Comment by consteval

Comment by consteval 3 days ago

17 replies

It's unpopular because the positions aren't on equal footing. In order to achieve the in-office scenario you HAVE to force people into the office. Because the office itself has no value - it's a building. The value is the people there.

That's not the case with WFH setups. WFH scenarios do not care where people are. They could be in the office, in a stairwell, or on the beach.

So one position is inherently one of control, and the other is one of freedom. Maybe that's controversial to say, but to me it's plainly true.

ssl-3 3 days ago

I parsed that as:

"If anyone has an office in a building, then everyone must have an office in that building and must be forced to work there."

And I just don't follow that. Why must it be this way? So that the office is full?

If so, then: If having the office full every day is an important metric and WfH interferes with that metric, then the problem is not that the people make choices.

Instead, it is that the office is larger than it should be.

  • saghm 3 days ago

    > Instead, it is that the office is larger than it should be.

    Yep, but rather than admit that having too big an office is a mistake, they double down on it and try to force employees back into the offices. For a certain type of personality, pushing the negative ramifications down to subordinates is easier than admitting that they need to solve the actual problem.

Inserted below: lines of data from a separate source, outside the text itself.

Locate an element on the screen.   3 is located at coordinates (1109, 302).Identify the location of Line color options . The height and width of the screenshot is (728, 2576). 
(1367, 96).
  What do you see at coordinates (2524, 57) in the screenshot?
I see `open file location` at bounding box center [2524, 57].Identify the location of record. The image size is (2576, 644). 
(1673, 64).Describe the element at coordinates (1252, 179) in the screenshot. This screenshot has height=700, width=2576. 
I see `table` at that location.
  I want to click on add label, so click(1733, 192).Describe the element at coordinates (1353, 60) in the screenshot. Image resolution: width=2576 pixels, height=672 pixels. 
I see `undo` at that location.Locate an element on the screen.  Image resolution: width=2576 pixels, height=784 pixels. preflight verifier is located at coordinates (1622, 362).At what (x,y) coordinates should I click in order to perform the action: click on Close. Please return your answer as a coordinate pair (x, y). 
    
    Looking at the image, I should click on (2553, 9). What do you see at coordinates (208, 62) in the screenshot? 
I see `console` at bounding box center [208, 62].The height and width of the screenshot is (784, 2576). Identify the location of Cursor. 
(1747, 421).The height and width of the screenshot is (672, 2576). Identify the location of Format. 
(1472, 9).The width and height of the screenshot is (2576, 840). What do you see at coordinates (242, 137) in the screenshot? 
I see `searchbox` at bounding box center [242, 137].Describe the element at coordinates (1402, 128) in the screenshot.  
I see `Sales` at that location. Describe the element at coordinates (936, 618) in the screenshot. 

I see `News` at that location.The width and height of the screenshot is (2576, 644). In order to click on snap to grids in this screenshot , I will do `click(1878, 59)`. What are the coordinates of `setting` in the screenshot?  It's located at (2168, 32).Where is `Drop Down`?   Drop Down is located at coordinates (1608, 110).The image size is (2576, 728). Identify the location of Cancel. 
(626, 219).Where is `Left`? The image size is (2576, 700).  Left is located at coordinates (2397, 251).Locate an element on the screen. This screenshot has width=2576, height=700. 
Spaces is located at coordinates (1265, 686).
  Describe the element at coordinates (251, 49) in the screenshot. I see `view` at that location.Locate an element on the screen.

    • philwelch 3 days ago

      The problem is literal vested interests in commercial real estate. Not just in the sense that the company itself owns their offices, but many of the local businesses around those offices are popular investments for upper management. (Amazon in particular isn’t a free-lunch workplace, so at least when I was there, there were tons of lunch spots scattered amidst the Amazon campus.) If people don’t RTO, a lot of money stands to be lost, especially since Amazon was investing heavily in both their expanded Seattle campus in the Denny Triangle and HQ2 when COVID hit.

  • consteval 3 days ago

    I would agree, but I have to ask: where's the cutoff?

    If you let people "choose" and 99% choose to always work from home, do you think that's gonna fly? I don't. I think the in-officers would be very upset about that because that's not enough people to make their in-office experience how they like it.

    No matter how you slice it, such a position is one born of control. You have to force some people's hand in where they work.

    • ssl-3 3 days ago

      Perhaps extroverts who can only thrive when in the company of others should stick with careers that require the company of others, instead of those careers that can be accomplished hundreds of kilometers from society (in a cabin in the woods).

      • MiguelX413 3 days ago

        Why should I have to work from home just because I like engineering?

nostrademons 3 days ago

You don't necessarily. Optional WFH or coworking arrangements let you come into the office if you prefer to, but let people who would rather WFH do so if they prefer to. They were pretty common even during the pandemic, eg. in my time in the startup scene probably 70-80% of founders worked out of a coworking office instead of their home.

  • marcosdumay 3 days ago

    Optional WFH is the one thing called "WFH" on the vast majority of cases. The few places that mandate you not to go to the office all make sure to make that position clear.

    • eric-hu 3 days ago

      I’m currently job searching and I tend to just see (remote) or (hybrid). It usually requires me digging into the description to see if a company has an office I can go to.

      Some that are hybrid optional list themselves as (remote), but do so fully remote companies.